Regione, trovato un primo accordo sulla riforma delle Province

Passo avanti della maggioranza per attuare la riforma delle province del governo Crocetta. L’accordo prevede la costituzione di nove Liberi Consorzi in corrispondenza delle attuali province; i comuni potranno scegliere di aderire ai Liberi Consorzi oppure alle tre città metropolitane di Palermo, Catania e Messina.
I comuni avranno la possibilità di istituire nuovi Liberi Consorzi (in aggiunta ai nove) ma dovranno farlo entro 6 mesi dalla riforma e dovranno rispettare comunque un limite di abitanti tra 150 e 350 mila.

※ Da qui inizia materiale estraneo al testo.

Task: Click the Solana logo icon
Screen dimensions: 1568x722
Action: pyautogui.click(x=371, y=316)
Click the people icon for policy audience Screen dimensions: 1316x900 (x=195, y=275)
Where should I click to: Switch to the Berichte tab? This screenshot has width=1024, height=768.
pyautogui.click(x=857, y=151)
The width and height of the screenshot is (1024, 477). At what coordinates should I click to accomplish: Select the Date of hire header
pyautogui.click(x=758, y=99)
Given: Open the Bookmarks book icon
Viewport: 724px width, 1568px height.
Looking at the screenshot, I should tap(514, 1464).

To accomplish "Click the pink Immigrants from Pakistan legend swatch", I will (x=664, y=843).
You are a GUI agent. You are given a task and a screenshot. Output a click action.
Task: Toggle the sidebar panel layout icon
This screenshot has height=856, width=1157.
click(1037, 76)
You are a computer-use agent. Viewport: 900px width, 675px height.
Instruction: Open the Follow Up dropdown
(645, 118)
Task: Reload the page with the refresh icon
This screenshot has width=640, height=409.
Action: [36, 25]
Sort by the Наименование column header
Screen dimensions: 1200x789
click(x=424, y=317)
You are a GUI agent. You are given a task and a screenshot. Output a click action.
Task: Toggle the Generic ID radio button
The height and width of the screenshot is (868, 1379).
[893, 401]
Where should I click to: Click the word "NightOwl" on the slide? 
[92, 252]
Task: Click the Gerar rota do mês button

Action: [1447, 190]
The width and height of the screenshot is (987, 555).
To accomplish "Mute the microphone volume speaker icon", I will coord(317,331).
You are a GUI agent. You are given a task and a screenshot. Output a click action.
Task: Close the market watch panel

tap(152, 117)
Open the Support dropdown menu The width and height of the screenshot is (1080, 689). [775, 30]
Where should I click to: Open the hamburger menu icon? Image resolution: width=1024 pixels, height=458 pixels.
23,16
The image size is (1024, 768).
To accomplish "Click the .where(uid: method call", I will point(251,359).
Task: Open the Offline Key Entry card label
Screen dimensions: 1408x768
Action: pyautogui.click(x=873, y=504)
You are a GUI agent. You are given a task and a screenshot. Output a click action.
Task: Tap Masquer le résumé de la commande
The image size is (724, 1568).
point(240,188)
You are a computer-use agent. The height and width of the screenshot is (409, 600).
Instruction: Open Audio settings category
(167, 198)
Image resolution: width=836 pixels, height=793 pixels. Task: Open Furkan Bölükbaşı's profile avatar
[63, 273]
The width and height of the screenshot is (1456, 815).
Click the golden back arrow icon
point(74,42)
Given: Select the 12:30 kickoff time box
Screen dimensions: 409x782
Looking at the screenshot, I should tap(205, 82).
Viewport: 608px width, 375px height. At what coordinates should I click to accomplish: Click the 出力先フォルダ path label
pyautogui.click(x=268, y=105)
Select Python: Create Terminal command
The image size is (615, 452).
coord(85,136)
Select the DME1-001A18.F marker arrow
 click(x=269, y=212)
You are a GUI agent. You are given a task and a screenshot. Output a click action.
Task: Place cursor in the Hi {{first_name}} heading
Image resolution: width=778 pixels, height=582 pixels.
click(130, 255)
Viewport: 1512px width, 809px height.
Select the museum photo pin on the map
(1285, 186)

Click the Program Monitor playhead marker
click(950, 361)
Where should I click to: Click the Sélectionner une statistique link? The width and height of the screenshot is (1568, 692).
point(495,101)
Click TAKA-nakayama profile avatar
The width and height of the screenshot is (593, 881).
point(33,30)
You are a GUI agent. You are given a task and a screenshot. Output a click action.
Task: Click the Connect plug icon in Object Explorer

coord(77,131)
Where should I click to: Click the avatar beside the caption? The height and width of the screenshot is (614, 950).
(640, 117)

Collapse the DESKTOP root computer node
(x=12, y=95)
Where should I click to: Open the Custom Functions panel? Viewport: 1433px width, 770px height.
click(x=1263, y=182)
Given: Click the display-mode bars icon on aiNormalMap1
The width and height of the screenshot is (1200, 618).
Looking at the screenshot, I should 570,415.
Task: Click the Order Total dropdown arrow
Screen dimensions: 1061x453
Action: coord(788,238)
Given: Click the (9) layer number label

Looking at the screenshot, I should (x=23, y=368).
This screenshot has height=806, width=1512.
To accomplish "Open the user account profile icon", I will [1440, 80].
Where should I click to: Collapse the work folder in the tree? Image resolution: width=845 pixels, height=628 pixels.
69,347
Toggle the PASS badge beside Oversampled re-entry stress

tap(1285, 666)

A governare i consorzi saranno assemblee di sindaci che non verranno retribuiti. Entro sei mesi dalla riforma i comuni potranno scegliere se sganciarsi dal consorzio originario e crearne uno nuovo a patto di mettere insieme almeno 150 mila abitanti. E’ prevista una lunga fase transitoria in cui il personale resterà in servizio alle province, rimaste in vista per l’ordinaria amministrazione e guidate da commissari. Ma l’obiettivo sarà quello di trasferire le competenze ai comuni e alla Regioni con il relativo personale. “I consorzi – spiega Crocetta – si occuperanno di gestire le funzioni di Srr, ato idrici, politiche turistiche. Il criterio deve essere l’omogeneità territoriale ma non soltanto. Un criterio deve essere la libertà di scelta dei comuni di aderire ai liberi consorzi. O i comuni hanno ragioni vere per stare insieme oppure non ha senso”.
La riforma dovrà essere approvata entro il 15 febbraio altrimenti si torna a votare in primavera per le vecchie province. Ma tra il rimpasto degli assessori e il congresso regionale del Pd, le tensioni tra gli alleati di Crocetta mettono a rischio il via libera.